== Extracted records ==
┌────────
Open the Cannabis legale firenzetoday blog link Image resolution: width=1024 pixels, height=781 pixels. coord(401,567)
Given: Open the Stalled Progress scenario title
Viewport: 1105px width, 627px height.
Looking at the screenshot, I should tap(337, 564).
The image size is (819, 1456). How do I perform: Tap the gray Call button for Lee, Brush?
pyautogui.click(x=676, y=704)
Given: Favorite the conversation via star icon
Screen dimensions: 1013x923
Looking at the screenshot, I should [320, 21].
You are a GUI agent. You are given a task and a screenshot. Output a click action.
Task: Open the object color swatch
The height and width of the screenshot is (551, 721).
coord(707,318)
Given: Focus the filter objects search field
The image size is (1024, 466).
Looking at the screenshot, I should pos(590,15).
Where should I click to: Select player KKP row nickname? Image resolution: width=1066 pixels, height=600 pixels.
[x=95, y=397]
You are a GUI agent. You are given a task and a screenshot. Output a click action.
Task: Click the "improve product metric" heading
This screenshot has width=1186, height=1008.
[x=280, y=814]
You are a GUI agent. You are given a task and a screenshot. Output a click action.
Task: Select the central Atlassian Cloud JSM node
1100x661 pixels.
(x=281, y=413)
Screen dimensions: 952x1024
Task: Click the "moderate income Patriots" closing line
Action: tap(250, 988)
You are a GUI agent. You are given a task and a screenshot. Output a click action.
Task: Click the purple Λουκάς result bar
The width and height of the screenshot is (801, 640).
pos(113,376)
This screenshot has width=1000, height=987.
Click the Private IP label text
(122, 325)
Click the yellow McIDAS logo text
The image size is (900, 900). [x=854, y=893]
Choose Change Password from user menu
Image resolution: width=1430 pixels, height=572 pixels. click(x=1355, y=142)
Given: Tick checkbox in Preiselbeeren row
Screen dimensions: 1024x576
└────────
== Goal of the exercise ==
So that nothing is lost, please repeat all of the entries exactly.

== Result of this exercise ==
Open the Cannabis legale firenzetoday blog link Image resolution: width=1024 pixels, height=781 pixels. coord(401,567)
Given: Open the Stalled Progress scenario title
Viewport: 1105px width, 627px height.
Looking at the screenshot, I should tap(337, 564).
The image size is (819, 1456). How do I perform: Tap the gray Call button for Lee, Brush?
pyautogui.click(x=676, y=704)
Given: Favorite the conversation via star icon
Screen dimensions: 1013x923
Looking at the screenshot, I should [320, 21].
You are a GUI agent. You are given a task and a screenshot. Output a click action.
Task: Open the object color swatch
The height and width of the screenshot is (551, 721).
coord(707,318)
Given: Focus the filter objects search field
The image size is (1024, 466).
Looking at the screenshot, I should pos(590,15).
Where should I click to: Select player KKP row nickname? Image resolution: width=1066 pixels, height=600 pixels.
[x=95, y=397]
You are a GUI agent. You are given a task and a screenshot. Output a click action.
Task: Click the "improve product metric" heading
This screenshot has width=1186, height=1008.
[x=280, y=814]
You are a GUI agent. You are given a task and a screenshot. Output a click action.
Task: Select the central Atlassian Cloud JSM node
1100x661 pixels.
(x=281, y=413)
Screen dimensions: 952x1024
Task: Click the "moderate income Patriots" closing line
Action: tap(250, 988)
You are a GUI agent. You are given a task and a screenshot. Output a click action.
Task: Click the purple Λουκάς result bar
The width and height of the screenshot is (801, 640).
pos(113,376)
This screenshot has width=1000, height=987.
Click the Private IP label text
(122, 325)
Click the yellow McIDAS logo text
The image size is (900, 900). [x=854, y=893]
Choose Change Password from user menu
Image resolution: width=1430 pixels, height=572 pixels. click(x=1355, y=142)
Given: Tick checkbox in Preiselbeeren row
Screen dimensions: 1024x576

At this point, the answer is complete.